DALLAS — Dimetrodon chowed down on sharks and amphibians like a prehistoric Pac-Man.

Rather than dining on plant eaters, the reptilian carnivore ate mainly aquatic animals, chomping big bites out of amphibians’ heads as they peeped up out of their burrows, paleontologist Robert Bakker reported October 14 at the Society for Vertebrate Paleontology annual meeting.

“It’s cool and exciting because it’s completely different from what people thought,” said Stephen Hobe, a paleontologist at Carthage College in Kenosha, Wis.
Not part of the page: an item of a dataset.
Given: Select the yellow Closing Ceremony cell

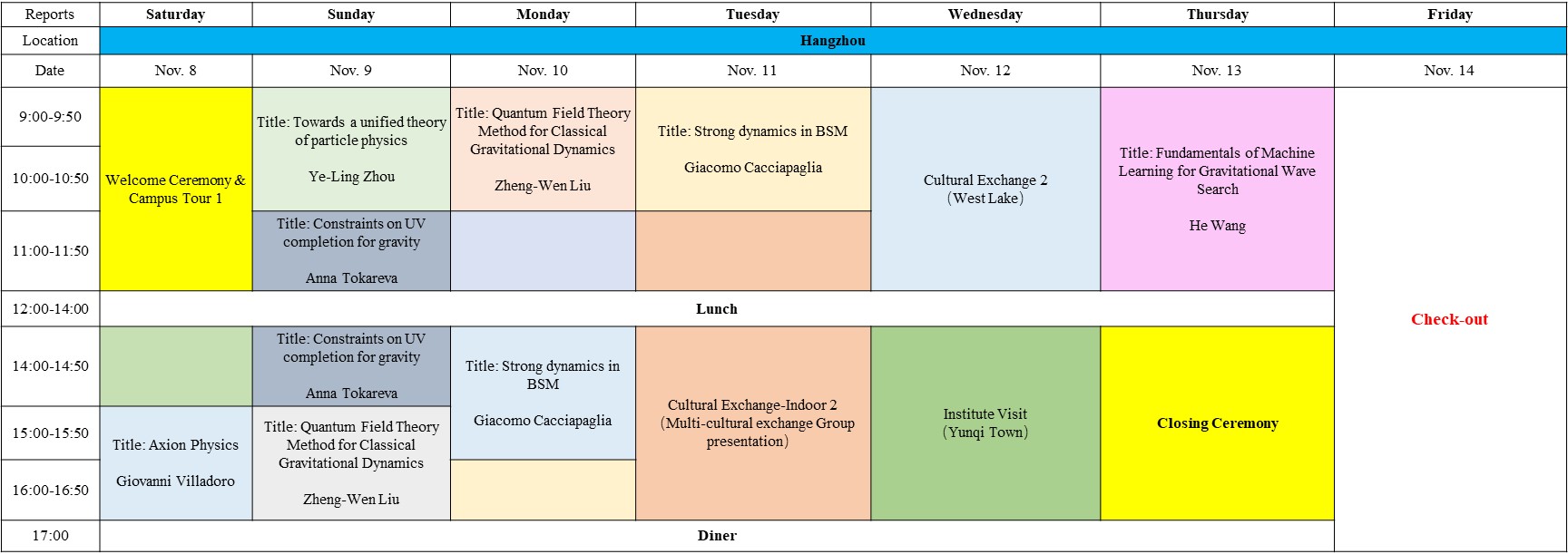Looking at the screenshot, I should 1217,423.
Dimetrodon, one of the first big land predators on Earth, was roughly the size of a small crocodile, with a snub nose, sharp teeth and a towering fin on its back. The creature lived about 280 million years ago — some 50 million years before dinosaurs appeared. For years, scientists thought Dimetrodon fed mainly on herbivorous land critters. “But that turns out to be wrong,” said Bakker, of the Houston Museum of Natural Science.

BIG CHOMPERS A Dimetrodon shed this tooth in a fossil pit in Texas some 280 million years ago. Courtesy of R. Bakker

He and colleagues have spent 11 years cataloging all the bones and teeth in a Dimetrodon-laden fossil pit near Seymour, Texas. The pit is nearly the size of two football fields and includes ancient ponds and floodplains. Bakker’s team has dug up 39 Dimetrodons, but only one each of Edaphosaurus and Diadectes — large herbivores thought to be prime Dimetrodon cuisine.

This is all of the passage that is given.